After some digging, it turns out this syntax was considered as part of PEP 448, in the variations section. Quoting that section:

Earlier iterations of this PEP allowed unpacking operators inside list, set, and dictionary comprehensions as a flattening operator over iterables of containers:

>>> ranges = [range(i) for i in range(5)] 
>>> [*item for item in ranges] 
[0, 0, 1, 0, 1, 2, 0, 1, 2, 3] 
>>> {*item for item in ranges}
 {0, 1, 2, 3}

This was met with a mix of strong concerns about readability and mild support. In order not to disadvantage the less controversial aspects of the PEP, this was not accepted with the rest of the proposal.

Since this PEP was written and accepted 10 years ago, and most people are now familiar with the syntax it introduced at the time, I wonder if things would go differently today for that shelved part.

Rosuav · October 4, 2023, 1:41pm

That’s why PEPs are retained as historical documents! We can go back and look at it, and consider revisiting things. The arguments against this part of the proposal are laid out there: readability. Basically that’s all. So in order to bring it up for renewed discussion, someone has to be willing to champion it, and show that (a) it’s actually pretty readable, and/or (b) the value of it is enough to justify adding it.

Don’t forget that, for every new piece of syntax, there are costs; various tools need to understand them, other Python implementations have to support them, future Python developers have to handle more situations, etc.

So, what are the use-cases for this?
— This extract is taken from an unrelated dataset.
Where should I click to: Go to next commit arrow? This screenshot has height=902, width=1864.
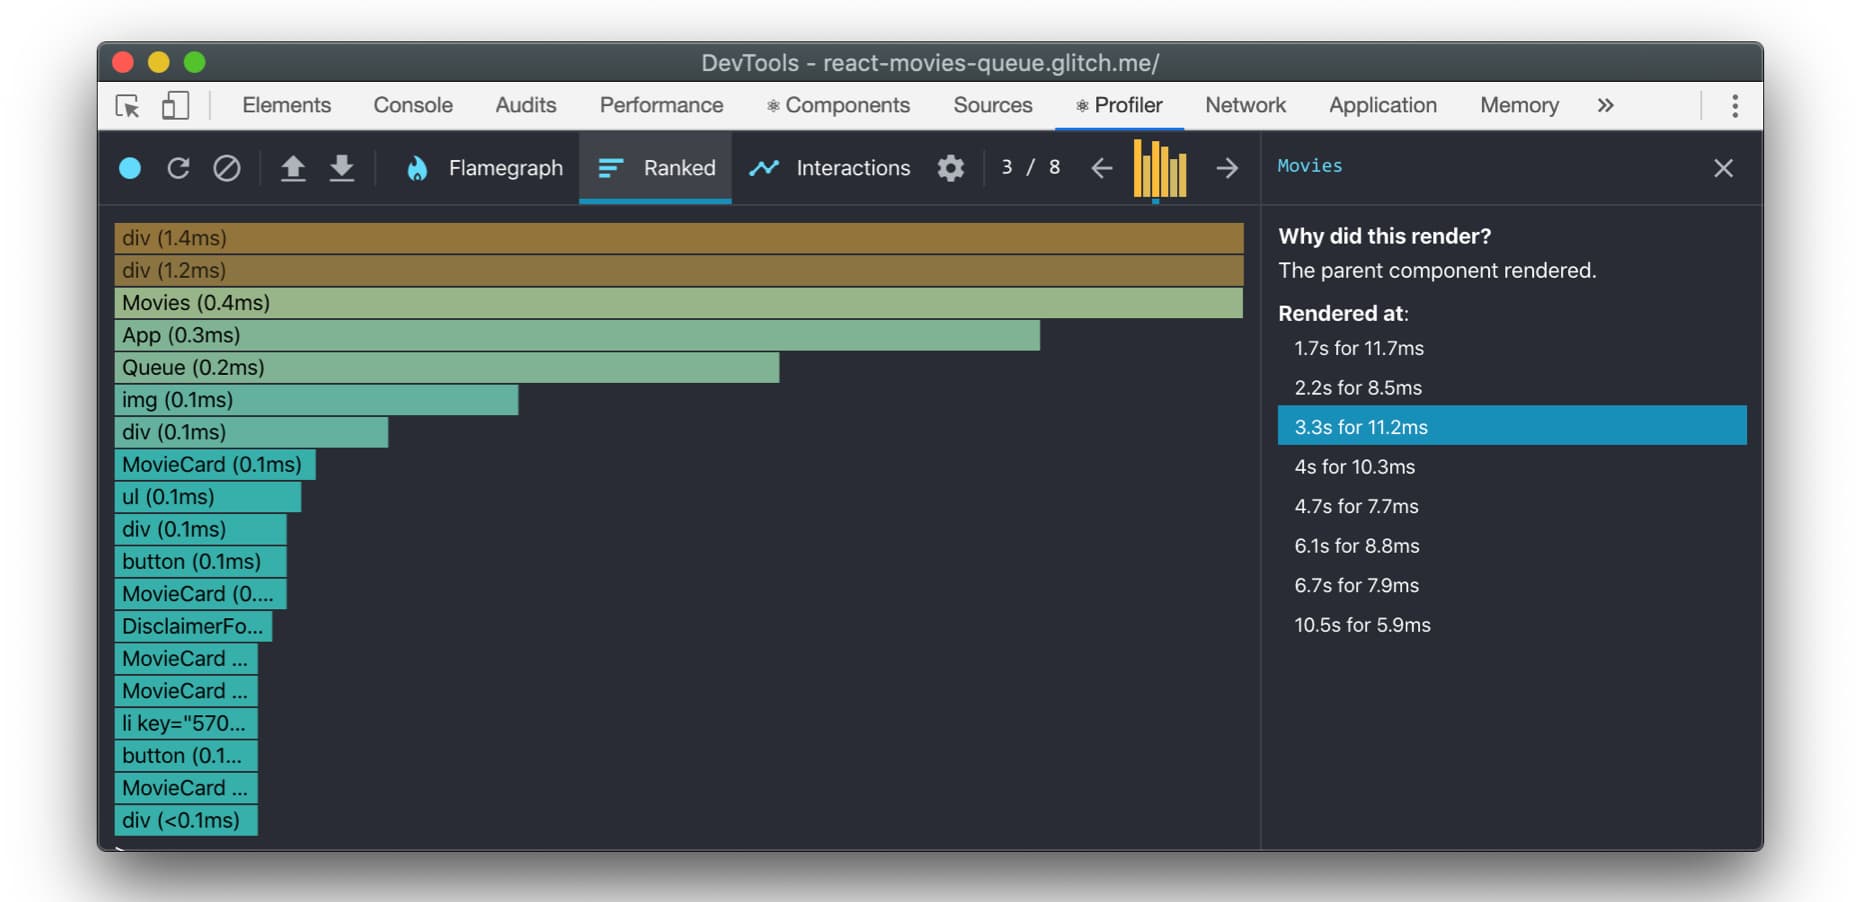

One very common line of argument is “here’s how this could be used in the Python standard library”. If you do a bit of research into that, you might find some worthwhile transformations. Post those here, showing “how it now is” vs “how it could be with comprehension unpacking”, and if you don’t have enough examples from there, poke through some other popular libraries or major codebases.